Primary astrocytomas of high histopathological grade (HG-astrocytomas) are largely restricted to older patients and are almost invariably fatal despite multimodal therapy. Here, we show that the young brain has an endogenous defense mechanisms against HG-astrocytomas. Neural precursor cells (NPCs) migrate to HG-astrocytomas, reduce glioma expansion and prolong survival by releasing a group of fatty-acid ethanolamides that have agonistic activity on the vanilloid receptor (transient receptor potential vanilloid subfamily member-1; TRPV1). TRPV1 expression is much higher in HG-astrocytomas than in the tumor-free brain and TRPV1 stimulation triggers tumor cell-death via the activating transcription factor-3 (ATF3) controlled branch of the ER-stress pathway. The anti-tumourigenic response of NPCs is lost with aging.
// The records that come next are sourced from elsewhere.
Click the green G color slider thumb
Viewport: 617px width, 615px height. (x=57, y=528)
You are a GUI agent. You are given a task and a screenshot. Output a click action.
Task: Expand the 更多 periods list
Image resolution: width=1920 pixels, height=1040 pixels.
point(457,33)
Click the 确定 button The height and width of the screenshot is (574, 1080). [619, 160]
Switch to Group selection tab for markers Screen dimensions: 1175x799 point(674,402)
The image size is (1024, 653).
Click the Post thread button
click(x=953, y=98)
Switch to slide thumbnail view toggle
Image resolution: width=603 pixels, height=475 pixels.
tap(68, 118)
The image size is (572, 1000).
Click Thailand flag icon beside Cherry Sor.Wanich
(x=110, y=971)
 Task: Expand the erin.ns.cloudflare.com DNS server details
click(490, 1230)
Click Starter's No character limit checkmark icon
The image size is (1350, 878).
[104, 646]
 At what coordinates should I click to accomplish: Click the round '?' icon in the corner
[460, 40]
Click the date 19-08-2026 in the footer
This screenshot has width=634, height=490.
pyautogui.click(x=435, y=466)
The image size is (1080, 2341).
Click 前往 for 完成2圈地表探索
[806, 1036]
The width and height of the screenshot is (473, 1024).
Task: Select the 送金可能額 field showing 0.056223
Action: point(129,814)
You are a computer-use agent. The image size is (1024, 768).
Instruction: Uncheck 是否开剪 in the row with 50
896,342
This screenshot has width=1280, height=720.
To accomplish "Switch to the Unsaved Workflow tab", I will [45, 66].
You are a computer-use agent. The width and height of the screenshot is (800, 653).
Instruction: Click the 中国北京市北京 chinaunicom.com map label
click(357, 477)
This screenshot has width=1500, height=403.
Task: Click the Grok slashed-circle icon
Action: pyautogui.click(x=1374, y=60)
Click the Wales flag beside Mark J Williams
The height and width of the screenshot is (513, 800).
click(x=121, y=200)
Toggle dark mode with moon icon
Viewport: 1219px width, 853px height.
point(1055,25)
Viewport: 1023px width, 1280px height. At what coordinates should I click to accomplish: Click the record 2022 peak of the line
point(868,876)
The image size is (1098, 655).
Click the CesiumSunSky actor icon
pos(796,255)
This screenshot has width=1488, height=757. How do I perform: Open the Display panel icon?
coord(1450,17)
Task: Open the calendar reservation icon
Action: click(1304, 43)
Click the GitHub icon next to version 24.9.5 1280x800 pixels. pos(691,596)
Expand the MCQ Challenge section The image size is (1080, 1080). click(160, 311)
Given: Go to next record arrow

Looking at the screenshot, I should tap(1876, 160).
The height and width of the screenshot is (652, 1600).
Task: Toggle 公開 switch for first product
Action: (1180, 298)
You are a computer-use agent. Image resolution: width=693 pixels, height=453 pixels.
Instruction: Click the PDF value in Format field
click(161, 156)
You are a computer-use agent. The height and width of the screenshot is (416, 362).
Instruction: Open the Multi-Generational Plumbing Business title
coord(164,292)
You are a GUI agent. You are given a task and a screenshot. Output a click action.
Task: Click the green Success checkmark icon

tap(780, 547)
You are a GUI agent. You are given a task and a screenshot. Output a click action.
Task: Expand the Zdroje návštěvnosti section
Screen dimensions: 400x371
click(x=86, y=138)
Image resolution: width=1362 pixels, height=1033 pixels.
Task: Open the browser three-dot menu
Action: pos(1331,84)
NPC-mediated tumor suppression can be mimicked in the old brain by systemic administration of the synthetic vanilloid Arvanil, indicating that TRPV1 agonists hold potential as new HG-astrocytoma therapeutics. The goal of this microarray study was understand how neural stem / precursor cell (NPC) induced high grade astrocytoma cell-death is controlled by changes in gene expression. We investigated the gene-expression pattern in mouse high grade astrocytoma GL261 cells after incubation with NPC non-conditioned medium (controls) or NPC-conditioned medium by microarrays and found that endoplasmic reticulum stress genes like the activating transcription factor-3 (ATF3) were robustly up-regulated in NPC-conditioned medium treated mouse high grade astrocytoma cells, compared to controls. Comparison of two experimental groups (conditioned medium treated versus non-conditioned medium treated) in three dye swap experiments (6 arrays used in total).